Performance — From a Profile Snapshot
adamw_update (× 2) 35.78 ms → 6.9% step
scale (× 1) 8.91 ms → 1.7% step (gradient clip apply)
cast_f32_to_f16 (×110) 8.59 ms → 1.7% step (mixed precision sync)
reduce_norm_sq (× 1) 4.26 ms → 0.8% step
finalize_grad_stats (× 1) 0.07 ms
───────
Total ~57 ms = 11% stepadamw_update is 35.8 ms / 2 calls = 17.9 ms per call. High. Multi-tensor AdamW was expected to be SUB-LINEAR, but 17.9 ms per call is still large (a dispatch over mega_w with 100M+ elements).

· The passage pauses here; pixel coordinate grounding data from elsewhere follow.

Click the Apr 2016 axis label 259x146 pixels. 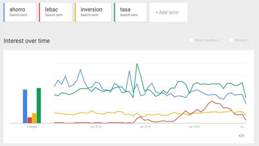coord(194,127)
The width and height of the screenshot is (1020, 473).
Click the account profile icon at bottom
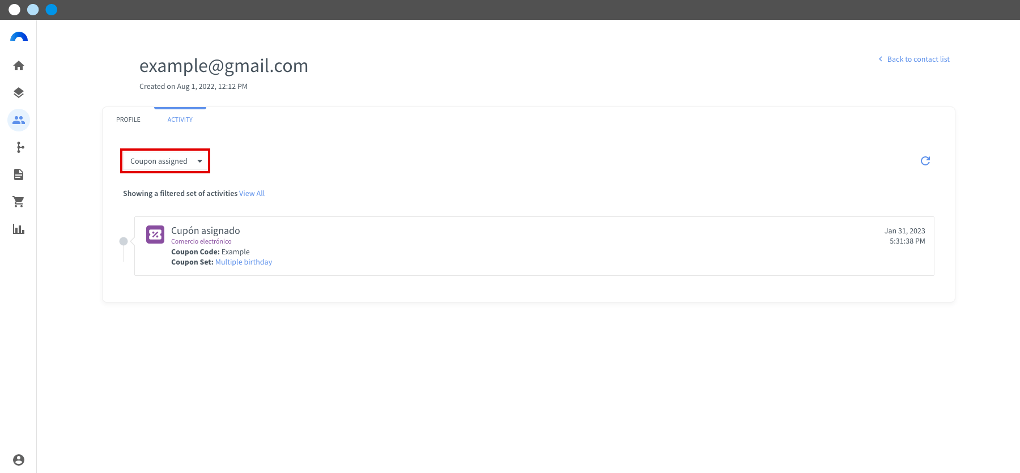(19, 460)
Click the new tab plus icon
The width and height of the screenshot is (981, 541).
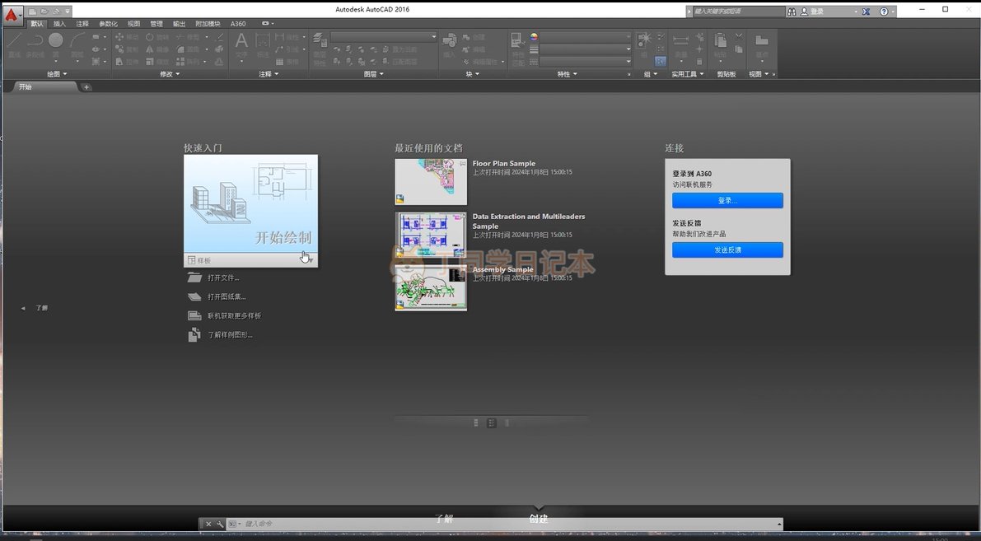pos(86,87)
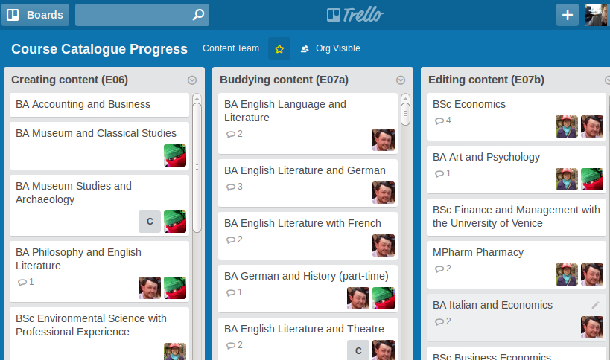Open the Boards menu button
Screen dimensions: 610x360
pos(36,15)
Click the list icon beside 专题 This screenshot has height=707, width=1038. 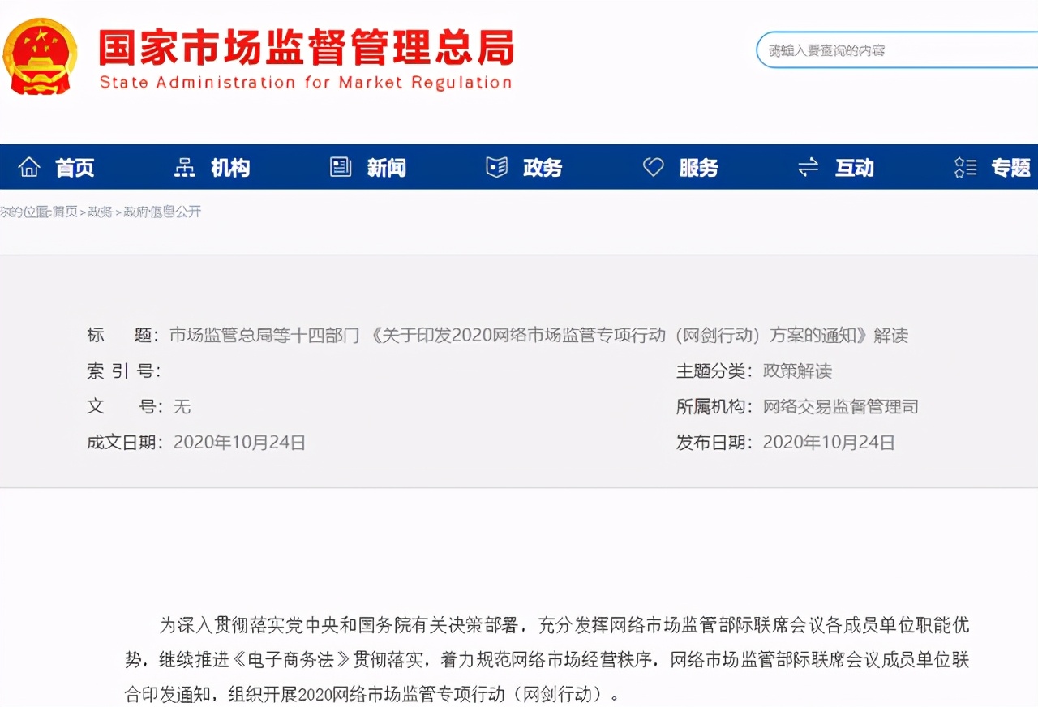click(964, 166)
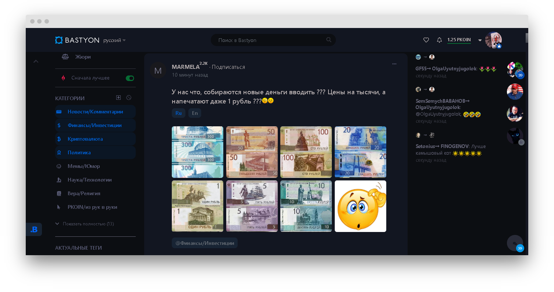
Task: Click the blue .B Bastyon side icon
Action: [34, 229]
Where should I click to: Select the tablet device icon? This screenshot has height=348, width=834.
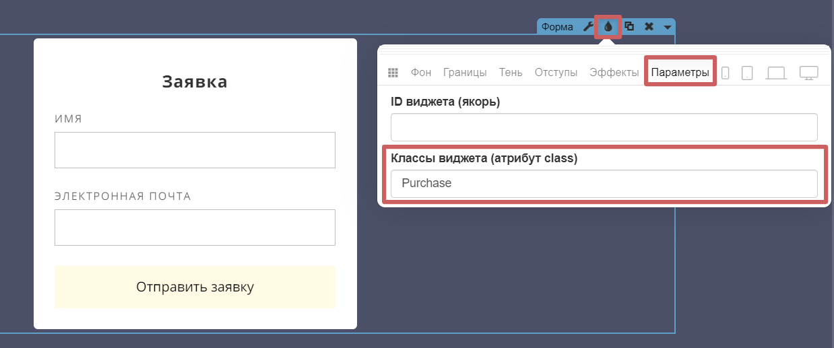(746, 73)
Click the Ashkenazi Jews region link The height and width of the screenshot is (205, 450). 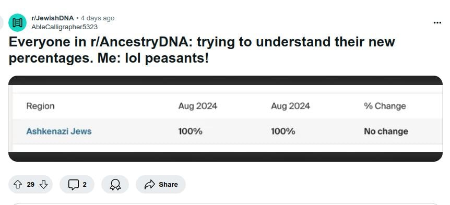click(x=59, y=131)

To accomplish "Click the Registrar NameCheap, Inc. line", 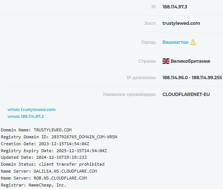I will pyautogui.click(x=34, y=185).
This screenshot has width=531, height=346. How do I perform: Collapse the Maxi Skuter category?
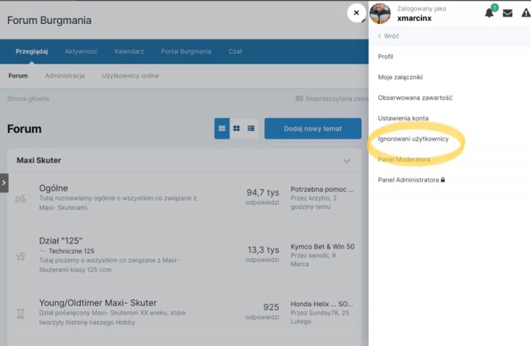click(346, 161)
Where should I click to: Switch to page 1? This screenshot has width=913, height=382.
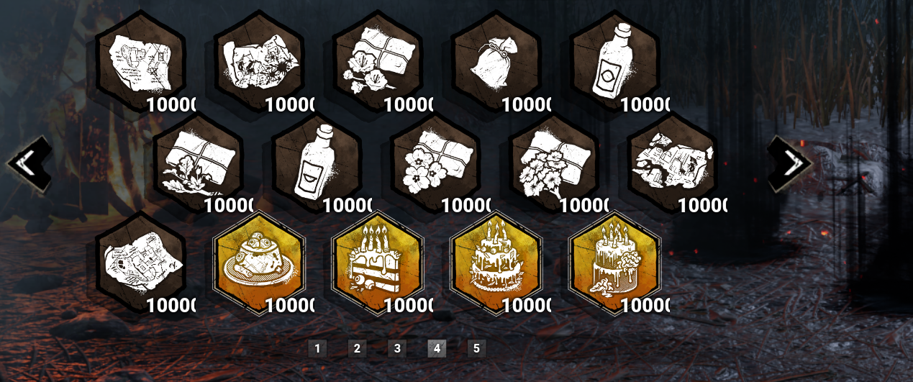(317, 349)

Completed Optimization (perf-doc #B): The standalone cast_f32_to_f16 sweep was eliminated entirely and embedded into the optimizer via the adamw_update_f16 kernel. This avoids the ~110 extra dispatches running over the per-layer parameters, directly yielding a ~1.7% step-time gain.
Code Review
Finding 1: Could it be 1 dispatch instead of 2?
| Risk | Description |
|---|---|
| 🟡 minor | Right now wd-block + no-wd-block are separate dispatches. In a single dispatch one could do select(wd, 0.0, is_norm_or_bias). It needs an extra register/uniform, marginal speedup. |
Finding 2: Bias correction precision
| Risk | Description |
|---|---|
| 🟢 minor | When 1 - beta_t is small, 1/(1-beta_t) becomes large. Risk of precision loss in early steps. max(..., 1e-12) clamp guard. |
Finding 3: Grad zero fused — efficient
| Risk | Description |
|---|---|
| 🟢 none | g[i] = 0.0 at end-of-kernel. No need for a separate fill_zero call. |
Quick Checklist
| Test Scenario | Status |
|---|---|
| Are Adam moments default zero-init? | ✅ fill_zero at allocation |
At step = 1, is bias correction not infinite? | ✅ max(1e-12) clamp |
| NaN grad → 0 cleanup? | ✅ select |
| Is the mega-buffer sub-range binding correct? | ✅ runtime test passing |
Is the wd_block vs no_wd_block split correct? | ✅ host-side param layout |
| Is the 8-bit kernel at parity with fp32? | ⚠ 1-2% worse final loss accepted |
Pipeline Complete
This is the last chapter. Every kernel of the Forward → Backward → Optimizer flow has been examined. On the same corpus, each training step runs in the following order:
01 Embed → 02 Norm → 03 Linear (Q/K/V/O) → 04 RoPE → 05 Attention
→ 02 Norm → 03 Linear (gate/up) → 06 SwiGLU → 03 Linear (down) → residual
... 12 layer ...
→ 02 Norm → 03 Linear (lm_head) → 07 Loss + dLogits
← 11 Linear bwd ← 09 FFN bwd ← 10 Attn bwd ← 02 Norm bwd ← 01 Embed bwd ...
→ reduce_norm_sq → finalize_grad_stats → adamw_update_f16 (fused) → next stepEach piece is in its own md document. Go back to the index: index.md.